The role of the Mis18α-β complex and its interactions with HJURP and CENP-A in human centromeric chromatin establishment

The centromere, in higher eukaryotes, is an epigenetically specified locus that is the site kinetochore formation on each chromosome during mitosis. The epigenetic mark that defines a centromere as of this writing is the histone H3 variant Centromere Protein-A (CENP-A). The establishment and maintenance of CENP-A at centromeres is absolutely critical for proper chromosome segregation and ploidy in cells. Several key factors have been identified as crucial machinery involved in CENP-A deposition. Understanding how a specific subset of these factors maintains CENP-A specifically at centromeric chromatin is the theme of this work.
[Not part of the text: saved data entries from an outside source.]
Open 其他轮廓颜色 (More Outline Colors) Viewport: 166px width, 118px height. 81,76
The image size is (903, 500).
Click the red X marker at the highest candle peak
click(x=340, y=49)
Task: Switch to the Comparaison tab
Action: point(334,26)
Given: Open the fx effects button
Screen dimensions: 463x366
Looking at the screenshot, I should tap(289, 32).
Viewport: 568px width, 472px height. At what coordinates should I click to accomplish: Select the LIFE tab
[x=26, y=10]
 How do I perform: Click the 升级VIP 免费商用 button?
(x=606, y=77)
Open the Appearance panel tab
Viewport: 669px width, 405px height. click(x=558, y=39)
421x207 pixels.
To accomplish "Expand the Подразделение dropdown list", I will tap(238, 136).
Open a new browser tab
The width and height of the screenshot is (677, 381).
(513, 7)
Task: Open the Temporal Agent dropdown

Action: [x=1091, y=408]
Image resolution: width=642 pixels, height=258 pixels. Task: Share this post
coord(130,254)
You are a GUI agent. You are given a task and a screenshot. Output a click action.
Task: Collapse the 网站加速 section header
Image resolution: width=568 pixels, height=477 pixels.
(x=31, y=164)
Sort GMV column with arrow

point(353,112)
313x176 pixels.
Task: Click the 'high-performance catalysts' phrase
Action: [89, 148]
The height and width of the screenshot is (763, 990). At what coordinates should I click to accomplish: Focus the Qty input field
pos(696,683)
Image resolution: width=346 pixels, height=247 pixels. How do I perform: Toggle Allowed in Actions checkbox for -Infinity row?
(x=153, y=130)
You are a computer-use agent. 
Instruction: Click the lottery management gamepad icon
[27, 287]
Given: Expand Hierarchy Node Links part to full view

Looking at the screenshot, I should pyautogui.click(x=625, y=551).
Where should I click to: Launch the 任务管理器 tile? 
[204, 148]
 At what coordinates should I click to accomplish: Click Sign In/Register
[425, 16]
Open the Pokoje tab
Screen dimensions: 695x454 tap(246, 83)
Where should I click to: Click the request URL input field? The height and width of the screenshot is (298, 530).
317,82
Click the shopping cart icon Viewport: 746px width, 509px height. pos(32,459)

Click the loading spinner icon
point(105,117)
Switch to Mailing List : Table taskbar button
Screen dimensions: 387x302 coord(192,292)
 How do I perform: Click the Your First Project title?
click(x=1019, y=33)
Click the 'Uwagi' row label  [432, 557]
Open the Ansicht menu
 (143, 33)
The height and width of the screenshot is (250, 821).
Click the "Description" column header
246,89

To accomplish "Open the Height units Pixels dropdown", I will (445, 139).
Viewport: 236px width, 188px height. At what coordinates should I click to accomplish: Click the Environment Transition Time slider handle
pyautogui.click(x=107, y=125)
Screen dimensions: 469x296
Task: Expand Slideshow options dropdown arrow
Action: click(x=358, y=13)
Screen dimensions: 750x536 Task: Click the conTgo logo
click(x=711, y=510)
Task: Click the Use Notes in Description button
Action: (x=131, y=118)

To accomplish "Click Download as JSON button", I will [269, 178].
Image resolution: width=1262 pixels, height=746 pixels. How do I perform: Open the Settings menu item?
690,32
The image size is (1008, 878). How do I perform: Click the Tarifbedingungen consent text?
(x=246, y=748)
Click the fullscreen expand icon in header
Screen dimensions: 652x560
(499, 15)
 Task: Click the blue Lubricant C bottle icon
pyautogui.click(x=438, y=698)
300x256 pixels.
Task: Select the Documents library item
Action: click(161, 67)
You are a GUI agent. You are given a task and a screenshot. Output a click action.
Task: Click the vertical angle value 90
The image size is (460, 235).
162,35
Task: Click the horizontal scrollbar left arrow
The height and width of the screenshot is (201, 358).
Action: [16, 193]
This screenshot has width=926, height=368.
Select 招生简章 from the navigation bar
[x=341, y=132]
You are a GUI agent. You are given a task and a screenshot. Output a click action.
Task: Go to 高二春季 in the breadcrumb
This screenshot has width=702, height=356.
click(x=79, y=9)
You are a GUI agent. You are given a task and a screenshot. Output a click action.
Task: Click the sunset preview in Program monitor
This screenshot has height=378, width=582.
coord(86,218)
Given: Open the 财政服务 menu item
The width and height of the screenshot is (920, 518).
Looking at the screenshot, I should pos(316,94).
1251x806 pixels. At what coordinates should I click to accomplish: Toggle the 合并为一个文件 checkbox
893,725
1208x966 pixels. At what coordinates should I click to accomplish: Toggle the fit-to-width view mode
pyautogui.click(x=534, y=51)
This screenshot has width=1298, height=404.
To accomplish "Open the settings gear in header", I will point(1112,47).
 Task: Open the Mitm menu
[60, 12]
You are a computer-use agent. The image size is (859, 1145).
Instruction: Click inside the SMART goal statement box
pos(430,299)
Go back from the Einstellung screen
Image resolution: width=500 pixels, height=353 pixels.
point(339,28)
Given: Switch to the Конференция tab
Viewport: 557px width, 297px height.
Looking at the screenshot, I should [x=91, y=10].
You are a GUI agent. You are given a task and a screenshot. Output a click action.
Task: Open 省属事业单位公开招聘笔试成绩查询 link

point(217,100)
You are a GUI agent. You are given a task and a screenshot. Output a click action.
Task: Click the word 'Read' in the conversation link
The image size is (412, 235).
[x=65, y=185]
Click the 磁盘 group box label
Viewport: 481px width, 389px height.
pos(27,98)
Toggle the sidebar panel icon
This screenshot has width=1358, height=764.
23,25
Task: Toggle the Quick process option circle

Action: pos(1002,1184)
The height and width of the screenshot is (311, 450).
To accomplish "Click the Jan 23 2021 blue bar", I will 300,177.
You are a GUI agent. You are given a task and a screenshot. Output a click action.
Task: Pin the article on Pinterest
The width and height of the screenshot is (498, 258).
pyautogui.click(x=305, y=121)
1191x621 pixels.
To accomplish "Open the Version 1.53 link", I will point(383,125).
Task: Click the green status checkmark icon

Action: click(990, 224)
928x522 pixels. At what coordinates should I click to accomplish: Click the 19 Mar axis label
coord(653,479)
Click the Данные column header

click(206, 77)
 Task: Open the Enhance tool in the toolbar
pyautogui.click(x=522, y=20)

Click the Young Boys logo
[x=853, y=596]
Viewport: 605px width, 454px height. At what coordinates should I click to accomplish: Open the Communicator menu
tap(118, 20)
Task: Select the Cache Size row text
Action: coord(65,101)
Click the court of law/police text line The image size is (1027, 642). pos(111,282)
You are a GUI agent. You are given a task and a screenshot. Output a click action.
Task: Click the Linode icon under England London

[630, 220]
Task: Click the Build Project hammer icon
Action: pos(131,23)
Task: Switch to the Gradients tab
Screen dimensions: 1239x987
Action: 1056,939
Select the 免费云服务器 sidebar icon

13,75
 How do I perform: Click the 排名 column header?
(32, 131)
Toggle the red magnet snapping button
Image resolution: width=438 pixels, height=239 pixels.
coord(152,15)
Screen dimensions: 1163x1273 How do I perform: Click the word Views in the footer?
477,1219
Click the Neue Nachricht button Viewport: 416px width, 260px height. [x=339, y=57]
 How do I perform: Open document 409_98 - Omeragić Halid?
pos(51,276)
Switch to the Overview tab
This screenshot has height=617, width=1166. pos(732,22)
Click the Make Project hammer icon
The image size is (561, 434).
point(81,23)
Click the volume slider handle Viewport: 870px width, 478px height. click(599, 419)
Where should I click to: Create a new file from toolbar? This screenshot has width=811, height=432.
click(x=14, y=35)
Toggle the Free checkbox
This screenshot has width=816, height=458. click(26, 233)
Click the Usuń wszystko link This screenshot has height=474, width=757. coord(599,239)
The second chapter of this work demonstrates the CENP-A chaperone HJURP is directly targeted to centromeres by the Mis18 complex. Furthermore, binding of Mis18 by HJURP mislocalizes the complex from centromeres giving cells control over where CENP-A deposition occurs and how much CENP-A gets consigned at centromeres. The third chapter characterizes a direct interaction between Mis18 and CENP-A that has never been characterized before. This work, though in its infancy, alludes to an important role of Mis18 as being an integral part of the CENP-A deposition machinery into centromeric chromatin. The fourth chapter describes the CENP-T/W/S/X complex and its ability to form “nucleosome-like” structures that may be involved in further differentiating the centromeres from outside chromatin. I also go over a potential role of HJURP in the DNA damage response which was touched on several years ago but not fully followed up ever since HJURPs role in CENP-A deposition has been discovered.